• Material provided:

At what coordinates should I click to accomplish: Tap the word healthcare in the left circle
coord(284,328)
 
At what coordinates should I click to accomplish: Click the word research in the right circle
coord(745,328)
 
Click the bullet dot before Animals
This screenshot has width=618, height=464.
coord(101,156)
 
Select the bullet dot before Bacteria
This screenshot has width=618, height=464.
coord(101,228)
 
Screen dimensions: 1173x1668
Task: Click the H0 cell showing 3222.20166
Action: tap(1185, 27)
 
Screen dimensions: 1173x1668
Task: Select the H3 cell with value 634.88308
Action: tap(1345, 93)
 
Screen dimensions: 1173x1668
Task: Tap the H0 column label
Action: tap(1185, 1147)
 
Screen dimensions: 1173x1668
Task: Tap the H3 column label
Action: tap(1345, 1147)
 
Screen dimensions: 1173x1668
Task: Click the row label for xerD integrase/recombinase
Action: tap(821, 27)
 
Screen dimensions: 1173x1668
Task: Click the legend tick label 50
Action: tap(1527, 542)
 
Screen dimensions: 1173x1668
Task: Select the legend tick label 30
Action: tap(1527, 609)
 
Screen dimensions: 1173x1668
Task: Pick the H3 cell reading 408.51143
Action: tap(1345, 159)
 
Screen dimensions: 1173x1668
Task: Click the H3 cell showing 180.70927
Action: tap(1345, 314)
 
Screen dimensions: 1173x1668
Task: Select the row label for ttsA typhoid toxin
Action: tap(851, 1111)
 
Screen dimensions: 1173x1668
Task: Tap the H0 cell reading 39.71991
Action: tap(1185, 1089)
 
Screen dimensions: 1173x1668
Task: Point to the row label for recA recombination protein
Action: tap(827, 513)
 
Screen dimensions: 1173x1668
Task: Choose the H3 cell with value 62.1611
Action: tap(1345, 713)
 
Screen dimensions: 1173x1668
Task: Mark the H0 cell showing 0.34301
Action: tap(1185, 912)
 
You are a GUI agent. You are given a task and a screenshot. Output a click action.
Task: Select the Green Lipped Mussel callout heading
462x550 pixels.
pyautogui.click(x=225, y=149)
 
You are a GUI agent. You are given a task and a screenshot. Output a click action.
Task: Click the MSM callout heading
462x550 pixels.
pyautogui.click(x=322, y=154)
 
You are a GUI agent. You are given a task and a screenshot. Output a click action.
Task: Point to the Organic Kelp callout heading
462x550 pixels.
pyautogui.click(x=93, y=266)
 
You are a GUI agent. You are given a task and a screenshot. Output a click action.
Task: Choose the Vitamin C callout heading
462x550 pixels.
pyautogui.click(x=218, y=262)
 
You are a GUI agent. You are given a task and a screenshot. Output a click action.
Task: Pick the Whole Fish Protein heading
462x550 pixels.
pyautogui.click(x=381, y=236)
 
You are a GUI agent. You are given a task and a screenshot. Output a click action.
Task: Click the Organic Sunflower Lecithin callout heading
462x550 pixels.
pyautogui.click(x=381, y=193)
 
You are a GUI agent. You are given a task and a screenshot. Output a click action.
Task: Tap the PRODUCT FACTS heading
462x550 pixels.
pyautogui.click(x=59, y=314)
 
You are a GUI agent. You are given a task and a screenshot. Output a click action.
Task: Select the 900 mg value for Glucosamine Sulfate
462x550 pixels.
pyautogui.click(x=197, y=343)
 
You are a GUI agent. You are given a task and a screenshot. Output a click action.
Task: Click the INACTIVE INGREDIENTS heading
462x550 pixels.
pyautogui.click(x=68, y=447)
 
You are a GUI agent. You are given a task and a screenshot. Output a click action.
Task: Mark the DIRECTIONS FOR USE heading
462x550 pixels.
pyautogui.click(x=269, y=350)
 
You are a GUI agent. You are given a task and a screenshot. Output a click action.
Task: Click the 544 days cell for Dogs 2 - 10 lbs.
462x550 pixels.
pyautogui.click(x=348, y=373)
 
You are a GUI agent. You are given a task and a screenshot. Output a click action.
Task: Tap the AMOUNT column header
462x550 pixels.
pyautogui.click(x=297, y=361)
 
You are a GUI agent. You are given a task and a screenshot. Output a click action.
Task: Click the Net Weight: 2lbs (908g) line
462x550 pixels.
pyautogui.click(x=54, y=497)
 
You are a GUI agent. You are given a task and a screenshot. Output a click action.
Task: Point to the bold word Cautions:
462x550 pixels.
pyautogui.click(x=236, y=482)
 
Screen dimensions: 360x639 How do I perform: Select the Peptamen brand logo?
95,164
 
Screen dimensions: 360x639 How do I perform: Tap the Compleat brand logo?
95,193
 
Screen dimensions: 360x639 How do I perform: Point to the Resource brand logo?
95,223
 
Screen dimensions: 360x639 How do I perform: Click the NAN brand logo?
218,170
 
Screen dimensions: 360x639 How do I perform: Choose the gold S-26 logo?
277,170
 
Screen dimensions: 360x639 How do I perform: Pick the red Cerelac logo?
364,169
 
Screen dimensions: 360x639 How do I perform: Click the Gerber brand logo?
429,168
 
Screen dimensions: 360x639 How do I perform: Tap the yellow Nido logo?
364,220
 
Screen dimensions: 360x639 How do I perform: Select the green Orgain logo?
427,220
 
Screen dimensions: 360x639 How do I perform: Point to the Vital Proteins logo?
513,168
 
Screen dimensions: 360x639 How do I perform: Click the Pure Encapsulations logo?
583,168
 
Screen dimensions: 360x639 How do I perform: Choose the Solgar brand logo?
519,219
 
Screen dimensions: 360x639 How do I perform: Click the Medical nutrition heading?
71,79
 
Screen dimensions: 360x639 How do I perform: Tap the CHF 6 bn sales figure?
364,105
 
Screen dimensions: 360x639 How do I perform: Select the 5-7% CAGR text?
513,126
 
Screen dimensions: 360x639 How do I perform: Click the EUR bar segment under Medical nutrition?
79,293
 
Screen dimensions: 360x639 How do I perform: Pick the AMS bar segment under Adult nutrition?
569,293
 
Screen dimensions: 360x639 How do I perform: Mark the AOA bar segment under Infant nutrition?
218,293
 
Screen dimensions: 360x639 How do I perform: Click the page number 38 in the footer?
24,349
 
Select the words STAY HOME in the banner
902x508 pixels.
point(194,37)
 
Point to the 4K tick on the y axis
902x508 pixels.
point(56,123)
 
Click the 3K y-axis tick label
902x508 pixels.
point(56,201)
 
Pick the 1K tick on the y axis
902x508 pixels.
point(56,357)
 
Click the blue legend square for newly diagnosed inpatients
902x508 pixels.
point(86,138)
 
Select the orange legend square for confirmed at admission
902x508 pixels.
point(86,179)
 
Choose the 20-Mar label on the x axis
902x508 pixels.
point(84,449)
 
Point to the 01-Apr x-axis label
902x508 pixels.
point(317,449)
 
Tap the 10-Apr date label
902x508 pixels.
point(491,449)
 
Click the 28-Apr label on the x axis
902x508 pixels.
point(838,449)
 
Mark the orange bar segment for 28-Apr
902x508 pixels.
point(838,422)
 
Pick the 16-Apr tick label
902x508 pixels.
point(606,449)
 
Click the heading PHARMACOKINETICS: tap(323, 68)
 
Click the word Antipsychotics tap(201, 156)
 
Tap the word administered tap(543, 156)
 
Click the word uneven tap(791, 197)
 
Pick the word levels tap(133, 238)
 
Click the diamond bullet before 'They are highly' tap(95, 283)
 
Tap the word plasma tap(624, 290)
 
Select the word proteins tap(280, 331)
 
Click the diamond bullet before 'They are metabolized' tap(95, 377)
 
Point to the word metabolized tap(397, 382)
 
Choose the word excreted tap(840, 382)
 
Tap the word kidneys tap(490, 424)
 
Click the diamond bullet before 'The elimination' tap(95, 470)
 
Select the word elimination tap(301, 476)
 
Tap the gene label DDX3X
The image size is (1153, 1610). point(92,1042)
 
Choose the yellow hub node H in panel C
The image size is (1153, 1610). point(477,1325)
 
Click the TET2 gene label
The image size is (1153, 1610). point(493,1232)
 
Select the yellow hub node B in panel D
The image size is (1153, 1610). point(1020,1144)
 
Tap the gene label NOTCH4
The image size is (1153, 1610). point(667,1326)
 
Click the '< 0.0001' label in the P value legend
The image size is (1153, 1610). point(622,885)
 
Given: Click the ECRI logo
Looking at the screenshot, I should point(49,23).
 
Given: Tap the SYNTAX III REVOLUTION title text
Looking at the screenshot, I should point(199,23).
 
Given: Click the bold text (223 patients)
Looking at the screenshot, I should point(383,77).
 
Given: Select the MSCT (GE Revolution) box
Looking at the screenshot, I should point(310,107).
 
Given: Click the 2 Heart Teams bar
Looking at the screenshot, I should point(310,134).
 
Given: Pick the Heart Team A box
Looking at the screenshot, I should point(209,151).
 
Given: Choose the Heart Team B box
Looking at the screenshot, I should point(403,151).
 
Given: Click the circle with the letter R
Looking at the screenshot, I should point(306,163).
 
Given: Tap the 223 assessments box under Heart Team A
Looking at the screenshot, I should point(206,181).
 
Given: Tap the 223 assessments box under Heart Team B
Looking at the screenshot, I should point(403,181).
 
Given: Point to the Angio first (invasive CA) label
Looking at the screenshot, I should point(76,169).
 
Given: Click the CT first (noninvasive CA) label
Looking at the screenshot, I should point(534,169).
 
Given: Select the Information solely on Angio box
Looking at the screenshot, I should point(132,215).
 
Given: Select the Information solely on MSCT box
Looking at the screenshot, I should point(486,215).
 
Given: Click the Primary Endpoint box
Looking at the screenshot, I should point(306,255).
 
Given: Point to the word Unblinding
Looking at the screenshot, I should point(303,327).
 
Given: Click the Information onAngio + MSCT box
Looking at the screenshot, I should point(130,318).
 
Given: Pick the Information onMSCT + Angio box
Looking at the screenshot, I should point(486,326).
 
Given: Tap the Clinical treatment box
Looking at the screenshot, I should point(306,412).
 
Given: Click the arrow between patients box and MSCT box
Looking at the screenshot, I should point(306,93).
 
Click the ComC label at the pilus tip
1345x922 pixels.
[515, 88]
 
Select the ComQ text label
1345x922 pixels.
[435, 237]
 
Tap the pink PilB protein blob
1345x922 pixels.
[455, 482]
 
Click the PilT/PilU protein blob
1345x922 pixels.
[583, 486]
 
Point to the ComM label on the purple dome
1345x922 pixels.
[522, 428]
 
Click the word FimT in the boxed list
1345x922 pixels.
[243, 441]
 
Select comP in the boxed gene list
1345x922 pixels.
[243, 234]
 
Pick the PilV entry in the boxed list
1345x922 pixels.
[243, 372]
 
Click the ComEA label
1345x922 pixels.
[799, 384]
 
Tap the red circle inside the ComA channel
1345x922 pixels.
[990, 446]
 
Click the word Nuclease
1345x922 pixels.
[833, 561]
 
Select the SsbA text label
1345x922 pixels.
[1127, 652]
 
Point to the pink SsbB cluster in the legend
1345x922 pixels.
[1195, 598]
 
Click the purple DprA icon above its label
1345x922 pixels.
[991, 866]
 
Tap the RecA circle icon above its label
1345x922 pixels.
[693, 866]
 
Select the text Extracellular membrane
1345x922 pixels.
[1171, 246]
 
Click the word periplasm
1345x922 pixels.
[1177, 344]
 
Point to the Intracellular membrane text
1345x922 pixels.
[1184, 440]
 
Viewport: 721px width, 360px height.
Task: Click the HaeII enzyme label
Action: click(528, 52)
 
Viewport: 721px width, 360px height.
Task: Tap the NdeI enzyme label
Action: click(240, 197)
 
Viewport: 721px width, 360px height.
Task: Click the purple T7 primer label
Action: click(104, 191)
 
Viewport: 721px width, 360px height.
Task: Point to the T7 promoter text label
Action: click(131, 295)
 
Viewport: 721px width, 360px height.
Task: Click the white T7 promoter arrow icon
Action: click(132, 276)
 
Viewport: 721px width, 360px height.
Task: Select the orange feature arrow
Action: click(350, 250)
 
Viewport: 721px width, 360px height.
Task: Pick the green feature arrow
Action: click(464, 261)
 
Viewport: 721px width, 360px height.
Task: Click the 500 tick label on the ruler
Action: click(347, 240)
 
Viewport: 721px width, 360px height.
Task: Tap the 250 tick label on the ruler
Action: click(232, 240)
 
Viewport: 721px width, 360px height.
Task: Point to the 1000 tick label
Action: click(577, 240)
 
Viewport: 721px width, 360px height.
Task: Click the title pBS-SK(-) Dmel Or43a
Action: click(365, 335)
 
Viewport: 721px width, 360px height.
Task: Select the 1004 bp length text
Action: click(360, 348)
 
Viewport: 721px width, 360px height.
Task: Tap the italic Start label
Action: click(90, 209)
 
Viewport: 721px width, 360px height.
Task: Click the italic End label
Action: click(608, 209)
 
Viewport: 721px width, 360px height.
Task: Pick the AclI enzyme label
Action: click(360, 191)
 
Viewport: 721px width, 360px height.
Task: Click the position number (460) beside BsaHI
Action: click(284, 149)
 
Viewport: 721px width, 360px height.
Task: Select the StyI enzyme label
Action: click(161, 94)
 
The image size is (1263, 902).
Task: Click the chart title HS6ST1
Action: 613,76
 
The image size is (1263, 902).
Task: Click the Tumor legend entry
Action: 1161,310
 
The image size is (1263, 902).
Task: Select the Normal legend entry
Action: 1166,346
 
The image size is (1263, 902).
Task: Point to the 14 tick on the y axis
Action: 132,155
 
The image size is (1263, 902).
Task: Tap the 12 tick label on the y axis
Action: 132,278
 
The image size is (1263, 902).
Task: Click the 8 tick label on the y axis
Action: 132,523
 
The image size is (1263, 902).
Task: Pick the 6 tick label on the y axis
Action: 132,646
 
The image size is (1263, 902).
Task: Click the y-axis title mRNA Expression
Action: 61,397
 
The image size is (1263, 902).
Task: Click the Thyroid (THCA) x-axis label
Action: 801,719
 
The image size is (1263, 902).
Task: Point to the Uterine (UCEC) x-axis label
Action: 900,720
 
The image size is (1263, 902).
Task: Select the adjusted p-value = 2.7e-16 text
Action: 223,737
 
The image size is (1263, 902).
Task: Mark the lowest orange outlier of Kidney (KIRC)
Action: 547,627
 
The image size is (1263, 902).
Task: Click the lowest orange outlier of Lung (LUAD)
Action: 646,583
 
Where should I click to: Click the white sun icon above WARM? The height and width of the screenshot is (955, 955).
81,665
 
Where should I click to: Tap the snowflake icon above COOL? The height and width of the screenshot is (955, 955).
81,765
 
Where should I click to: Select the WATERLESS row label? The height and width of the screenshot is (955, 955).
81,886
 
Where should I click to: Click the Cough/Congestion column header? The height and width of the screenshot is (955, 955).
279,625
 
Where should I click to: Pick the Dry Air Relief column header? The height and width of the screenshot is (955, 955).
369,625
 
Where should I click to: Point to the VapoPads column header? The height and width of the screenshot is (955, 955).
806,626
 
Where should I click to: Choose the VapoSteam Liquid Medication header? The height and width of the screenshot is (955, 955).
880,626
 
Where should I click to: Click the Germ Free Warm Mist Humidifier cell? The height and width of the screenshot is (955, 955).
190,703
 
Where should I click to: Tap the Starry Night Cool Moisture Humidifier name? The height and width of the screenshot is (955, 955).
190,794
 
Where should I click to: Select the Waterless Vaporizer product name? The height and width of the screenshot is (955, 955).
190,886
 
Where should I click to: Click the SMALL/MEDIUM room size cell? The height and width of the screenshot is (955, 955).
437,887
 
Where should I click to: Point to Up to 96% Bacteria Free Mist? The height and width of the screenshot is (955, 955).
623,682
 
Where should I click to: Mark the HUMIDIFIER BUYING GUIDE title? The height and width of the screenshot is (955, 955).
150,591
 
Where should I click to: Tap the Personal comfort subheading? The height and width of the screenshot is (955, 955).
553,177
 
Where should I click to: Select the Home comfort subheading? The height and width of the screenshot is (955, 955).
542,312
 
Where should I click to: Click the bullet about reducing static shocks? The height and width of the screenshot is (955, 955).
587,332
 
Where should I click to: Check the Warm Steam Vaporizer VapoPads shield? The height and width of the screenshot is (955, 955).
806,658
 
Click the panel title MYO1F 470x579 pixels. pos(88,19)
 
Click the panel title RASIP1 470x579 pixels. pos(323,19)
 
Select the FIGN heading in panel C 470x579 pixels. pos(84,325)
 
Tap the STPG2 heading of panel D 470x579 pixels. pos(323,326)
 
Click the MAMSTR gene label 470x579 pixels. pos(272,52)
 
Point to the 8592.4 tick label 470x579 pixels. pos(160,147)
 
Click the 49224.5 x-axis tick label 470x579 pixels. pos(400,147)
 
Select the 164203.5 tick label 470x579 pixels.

• Work task: Nothing but the lines from the first line of the listing above through the line holding "Click the bullet dot before Animals" should be reproduced, and each must match exactly.

• Final answer:
At what coordinates should I click to accomplish: Tap the word healthcare in the left circle
coord(284,328)
 
At what coordinates should I click to accomplish: Click the word research in the right circle
coord(745,328)
 
Click the bullet dot before Animals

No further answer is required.